Cerita Warga Banten Alami Gempa Kecil saat Erupsi Anak Krakatau

2 hours ago 4

Serang, CNN Indonesia --

Warga Desa Karyawangi, Kecamatan Pulosari, Kabupaten Pandeglang, Banten, mengaku mendengar dentuman keras saat erupsi Gunung Anak Krakatau (GAK), Minggu (6/9) dini hari.

Bahkan ia merasakan gempa dengan skala kecil hingga jendela rumahnya bergetar saat gunung berapi yang berada di perairan Selat Sunda itu memuntahkan lahar panas.

"Jendela bergetar, seperti ada gempa kecil, dari semalam sampai dengan sekarang, dentuman Gunung Anak Krakatau masih terdengar sampai ke sini," ujar Carwadi, warga setempat.

ADVERTISEMENT

SCROLL TO CONTINUE WITH CONTENT

Abu vulkanik yang beterbangan akibat erupsi membuat halaman teras rumah hingga kendaraan miliknya diselimuti debu hitam.

"Sudah disapu, dibersihkan, tidak selang lama abunya ada lagi," jelasnya.

Dampak erupsi juga dirasakan Efendi, masyarakat Kaligandu, Kota Cilegon, Banten. Dia mengaku matanya perih saat berkendara sepeda motor di jalan raya.

"Enggak pernah tadinya perih kayak gini. Ini mah kayaknya abu vulkanik, udah dipakein obat mata," ungkap Efendi.

Sementara Zainatus, warga Kebondalem, Kota Cilegon, Banten mengatakan meski jendela dan pintu sudah ditutup, namun abu vulkanik masih masuk ke dalam rumahnya dan membuat lantai kotor.

"Sudah disapu, sudah dipel, tetap aja ngeres (terasa kotor). Debunya warna item," jelasnya.

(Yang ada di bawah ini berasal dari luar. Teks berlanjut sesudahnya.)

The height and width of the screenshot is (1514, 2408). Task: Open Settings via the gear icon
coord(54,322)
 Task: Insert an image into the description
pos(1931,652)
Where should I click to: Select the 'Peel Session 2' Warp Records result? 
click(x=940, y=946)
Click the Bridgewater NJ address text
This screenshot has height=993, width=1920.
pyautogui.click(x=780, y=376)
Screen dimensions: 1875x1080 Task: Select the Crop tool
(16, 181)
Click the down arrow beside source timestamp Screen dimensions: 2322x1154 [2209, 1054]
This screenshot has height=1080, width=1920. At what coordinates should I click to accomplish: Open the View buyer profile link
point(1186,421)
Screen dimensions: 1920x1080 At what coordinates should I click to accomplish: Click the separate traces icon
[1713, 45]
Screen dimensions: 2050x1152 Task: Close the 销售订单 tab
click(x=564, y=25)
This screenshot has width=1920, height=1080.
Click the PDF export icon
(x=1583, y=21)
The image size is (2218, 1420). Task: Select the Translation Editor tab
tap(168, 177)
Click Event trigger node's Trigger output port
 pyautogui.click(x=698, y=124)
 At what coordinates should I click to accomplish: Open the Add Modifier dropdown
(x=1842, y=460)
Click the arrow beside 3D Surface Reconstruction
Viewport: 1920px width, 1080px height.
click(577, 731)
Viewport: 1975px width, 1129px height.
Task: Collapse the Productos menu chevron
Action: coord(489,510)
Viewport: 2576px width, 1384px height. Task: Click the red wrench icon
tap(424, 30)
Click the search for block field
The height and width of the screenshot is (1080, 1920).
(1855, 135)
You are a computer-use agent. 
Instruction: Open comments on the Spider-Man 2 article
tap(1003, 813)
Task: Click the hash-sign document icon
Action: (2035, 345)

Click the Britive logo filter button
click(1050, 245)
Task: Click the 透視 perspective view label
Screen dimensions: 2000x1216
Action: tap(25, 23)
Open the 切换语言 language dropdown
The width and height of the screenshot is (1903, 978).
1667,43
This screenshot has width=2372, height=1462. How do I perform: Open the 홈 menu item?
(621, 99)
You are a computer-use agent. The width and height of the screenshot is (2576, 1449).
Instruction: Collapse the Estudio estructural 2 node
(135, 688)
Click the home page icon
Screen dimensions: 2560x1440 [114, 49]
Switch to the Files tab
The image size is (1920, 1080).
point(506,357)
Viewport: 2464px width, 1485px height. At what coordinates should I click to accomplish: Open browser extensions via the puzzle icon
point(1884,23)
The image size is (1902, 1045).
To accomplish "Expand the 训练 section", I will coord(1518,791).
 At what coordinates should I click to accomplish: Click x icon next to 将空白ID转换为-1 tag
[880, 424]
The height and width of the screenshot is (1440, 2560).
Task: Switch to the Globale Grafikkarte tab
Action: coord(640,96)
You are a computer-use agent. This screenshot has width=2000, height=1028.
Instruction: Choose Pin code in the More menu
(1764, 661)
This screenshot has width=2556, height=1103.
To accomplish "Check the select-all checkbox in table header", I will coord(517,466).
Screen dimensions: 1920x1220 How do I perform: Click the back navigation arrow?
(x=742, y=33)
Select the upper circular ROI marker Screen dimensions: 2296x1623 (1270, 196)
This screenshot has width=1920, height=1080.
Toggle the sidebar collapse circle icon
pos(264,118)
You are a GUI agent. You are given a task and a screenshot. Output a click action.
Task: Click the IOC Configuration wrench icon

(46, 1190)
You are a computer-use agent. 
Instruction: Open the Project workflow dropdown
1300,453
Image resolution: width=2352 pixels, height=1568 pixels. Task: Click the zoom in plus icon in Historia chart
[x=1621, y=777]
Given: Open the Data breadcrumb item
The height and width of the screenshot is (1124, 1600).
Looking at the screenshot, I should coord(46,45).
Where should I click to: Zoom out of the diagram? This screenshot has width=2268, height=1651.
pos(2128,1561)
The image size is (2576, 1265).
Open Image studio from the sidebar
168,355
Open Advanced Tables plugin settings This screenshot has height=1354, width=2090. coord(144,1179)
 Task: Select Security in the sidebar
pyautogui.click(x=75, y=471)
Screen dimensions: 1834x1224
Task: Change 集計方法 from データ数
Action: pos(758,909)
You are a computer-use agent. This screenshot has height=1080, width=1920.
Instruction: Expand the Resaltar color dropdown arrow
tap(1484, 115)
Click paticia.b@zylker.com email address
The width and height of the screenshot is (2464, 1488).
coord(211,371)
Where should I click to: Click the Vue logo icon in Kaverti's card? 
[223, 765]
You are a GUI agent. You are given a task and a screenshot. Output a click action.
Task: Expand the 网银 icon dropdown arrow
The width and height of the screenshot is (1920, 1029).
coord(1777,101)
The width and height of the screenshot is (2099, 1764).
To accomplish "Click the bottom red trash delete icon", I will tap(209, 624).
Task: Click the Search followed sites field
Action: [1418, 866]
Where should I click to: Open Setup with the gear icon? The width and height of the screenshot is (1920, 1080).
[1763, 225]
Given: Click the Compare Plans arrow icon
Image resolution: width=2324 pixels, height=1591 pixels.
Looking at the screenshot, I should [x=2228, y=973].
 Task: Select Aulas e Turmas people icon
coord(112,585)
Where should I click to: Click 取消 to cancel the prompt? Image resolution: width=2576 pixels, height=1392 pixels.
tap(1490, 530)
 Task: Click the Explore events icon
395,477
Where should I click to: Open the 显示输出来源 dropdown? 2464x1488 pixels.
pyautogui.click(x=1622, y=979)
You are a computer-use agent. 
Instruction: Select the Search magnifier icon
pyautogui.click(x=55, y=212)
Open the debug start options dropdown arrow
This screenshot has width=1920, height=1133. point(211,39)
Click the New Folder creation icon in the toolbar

Erupsi intensif tercatat mulai Jumat malam (4/9) dan berlanjut dengan aktivitas letusan pada Sabtu (5/9) pukul 23.07 WIB hingga Minggu (6/9) dini hari.

Salah satu letusan terekam pada Minggu pukul 03:53 WIB dengan amplitudo maksimum 46 mm.

Abu vulkanik dari erupsi ini dilaporkan terbawa angin dan berdampak hingga wilayah Banten, DKI Jakarta, Jawa Barat, Lampung, hingga Bengkulu.

Sejumlah penerbangan juga terdampak hingga terbaru 7 bandara ditutup sementara akibat terganggu abu vulkanik.

Masyarakat diimbau untuk mengenakan masker saat beraktivitas di luar ruangan dan tidak mendekati area kawah dalam radius 3 kilometer.